[Source extract]

BERLIN (AP) — Germany will end mandatory coronavirus tests for travelers returning from high-risk areas abroad and again focus its testing strategy on people with symptoms or possible exposure to COVID-19 patients, the country’s health minister said Wednesday.
Health Minister Jens Spahn said that over the summer vacation period the number of virus tests performed in Germany nearly doubled, to 900,000 per week, in part to identify people who caught the virus during trips abroad.
People coming home from coronavirus risk areas were offered free tests at airports, train stations and highway stops, allowing them to cut short the required two-week quarantine if their result came back negative.
Travelers returning from high-risk areas, which include most countries outside the European Union and some regions inside the bloc, will in the future be required to go into mandatory quarantines for at least five days before taking a test, which may no longer be free unless ordered by a doctor.
“With the end of the vacation period … this risk is going down again,” Spahn told reporters in Berlin. “We have to focus more on patients with symptoms and those who had contact with COVID patients.”
Spahn did not say when exactly the testing strategy would change, but it is likely that that decision will be made at a meeting on Thursday between Chancellor Angela Merkel and the country’s 16 state governors.

[/Source extract]
[Data excerpts]

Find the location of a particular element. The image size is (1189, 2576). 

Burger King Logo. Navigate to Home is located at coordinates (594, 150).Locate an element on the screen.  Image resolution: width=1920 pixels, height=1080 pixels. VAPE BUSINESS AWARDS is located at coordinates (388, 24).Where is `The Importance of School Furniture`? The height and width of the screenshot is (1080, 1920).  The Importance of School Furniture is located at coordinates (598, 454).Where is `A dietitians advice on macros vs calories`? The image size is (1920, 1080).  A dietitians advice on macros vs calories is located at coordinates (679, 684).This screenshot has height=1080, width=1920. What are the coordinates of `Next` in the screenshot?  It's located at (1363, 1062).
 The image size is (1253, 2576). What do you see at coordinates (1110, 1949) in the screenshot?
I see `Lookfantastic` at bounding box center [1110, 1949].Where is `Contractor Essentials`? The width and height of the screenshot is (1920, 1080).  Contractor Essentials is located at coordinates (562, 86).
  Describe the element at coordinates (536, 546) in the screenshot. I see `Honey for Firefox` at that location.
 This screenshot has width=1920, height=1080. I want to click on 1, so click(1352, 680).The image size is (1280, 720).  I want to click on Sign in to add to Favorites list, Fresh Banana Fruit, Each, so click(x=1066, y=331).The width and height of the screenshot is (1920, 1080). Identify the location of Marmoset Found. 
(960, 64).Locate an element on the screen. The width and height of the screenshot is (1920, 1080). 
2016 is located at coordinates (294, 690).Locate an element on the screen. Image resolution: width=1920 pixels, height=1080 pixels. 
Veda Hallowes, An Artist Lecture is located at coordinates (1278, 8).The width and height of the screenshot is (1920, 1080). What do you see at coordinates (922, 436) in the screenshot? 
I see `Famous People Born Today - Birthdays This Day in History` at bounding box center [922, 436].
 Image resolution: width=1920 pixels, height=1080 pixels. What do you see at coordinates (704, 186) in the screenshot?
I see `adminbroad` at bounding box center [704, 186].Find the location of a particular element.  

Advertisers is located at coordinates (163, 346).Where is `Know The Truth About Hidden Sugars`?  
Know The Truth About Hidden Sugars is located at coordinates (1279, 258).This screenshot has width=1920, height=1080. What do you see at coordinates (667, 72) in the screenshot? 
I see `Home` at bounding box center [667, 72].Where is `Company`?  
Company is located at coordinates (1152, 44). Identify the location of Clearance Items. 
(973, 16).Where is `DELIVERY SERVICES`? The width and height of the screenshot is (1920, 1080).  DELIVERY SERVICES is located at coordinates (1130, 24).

[/Data excerpts]

• Exercises to complete:
(A) List the locations where, according to the testing-policy report, free tests were offered to people coming home from coronavirus risk areas.
(B) Copy out the passage of the testing-policy report starting with "BERLIN (AP) —" and going on through "during trips abroad.".

• Solutions to the exercise:
(A)
- Airports
- Train stations
- Highway stops

(B)
BERLIN (AP) — Germany will end mandatory coronavirus tests for travelers returning from high-risk areas abroad and again focus its testing strategy on people with symptoms or possible exposure to COVID-19 patients, the country’s health minister said Wednesday.
Health Minister Jens Spahn said that over the summer vacation period the number of virus tests performed in Germany nearly doubled, to 900,000 per week, in part to identify people who caught the virus during trips abroad.